Myxedema coma is a rare, often fatal endocrine emergency that concerns elderly patients
with long-standing primary hypothyroidism; myxedema coma of central origin is exceedingly
rare. Here, we report a 37-year-old woman in whom classical symptoms of hypothyroidism
had been absent. Six years earlier, she had severe obstetric hemorrage and, shortly
after, two subsequent episodes of pericardial effusion. On the day of admission, pericardiocentesis
was performed for the third episode of pericardial effusion.

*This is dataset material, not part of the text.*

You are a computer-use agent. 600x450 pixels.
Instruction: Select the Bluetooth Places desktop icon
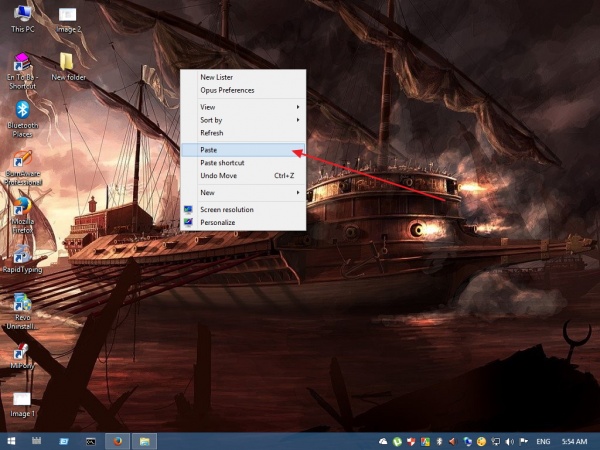(22, 110)
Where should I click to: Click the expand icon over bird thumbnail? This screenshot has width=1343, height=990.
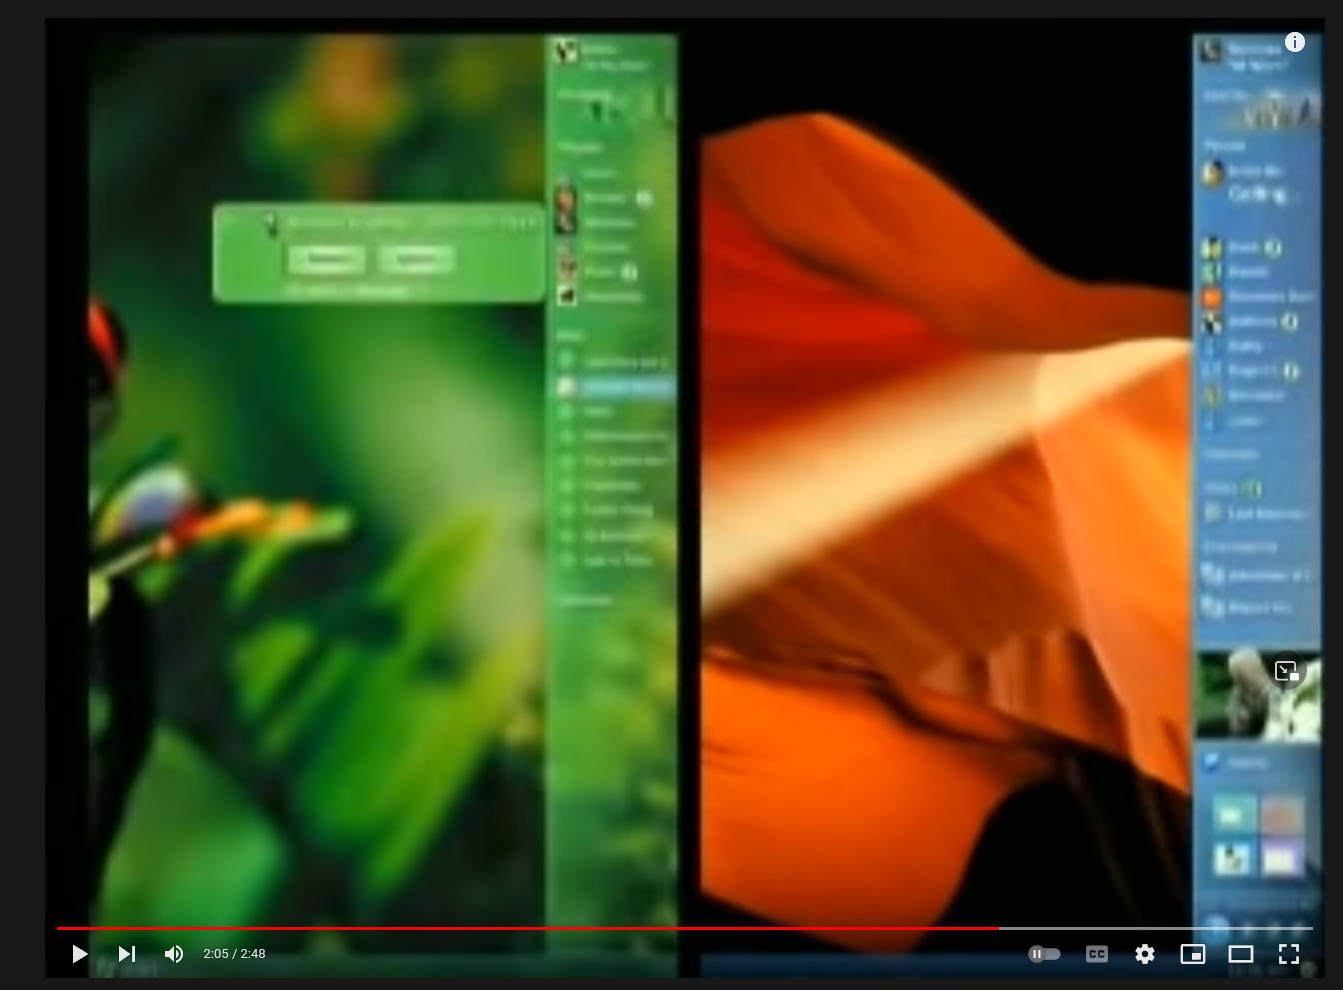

Because of the subsequent
grave arrhythmias and unconsciousness, she was transferred to our ICU. Prior to the
endocrine consultation, a silent myocardial infarction had been suspected, based on
the extremely high serum levels of creatine kinase (CK) and isoenzyme CK-MB. However,
based on thyroid sonography, pituitary computed tomography, elevated titers of antithyroid
antibodies and pituitary stimulation tests, the final diagnosis was myxedema coma
of dual origin: an atrophic variant of Hashimoto's thyroiditis and post-necrotic pituitary
atrophy (Sheehan syndrome). Substitutive therapy caused a prompt clinical amelioration
and normalization of CK levels. Our patient is the first case of myxedema coma of
double etiology, and illustrates how its presentation deviates markedly from the one
endocrinologists and physicians at ICU are prepared to encounter. In addition, cardiac
problems as those of our patient should not discourage from substitutive treatment
(using L-thyroxine and the gastrointestinal route of absorption), if the age is relatively
low.
Key words
Primary Hypothyroidism - Secondary Hypothyroidism - Hashimoto's Thyroiditis - Pericardial
Effusion - Sheehan Syndrome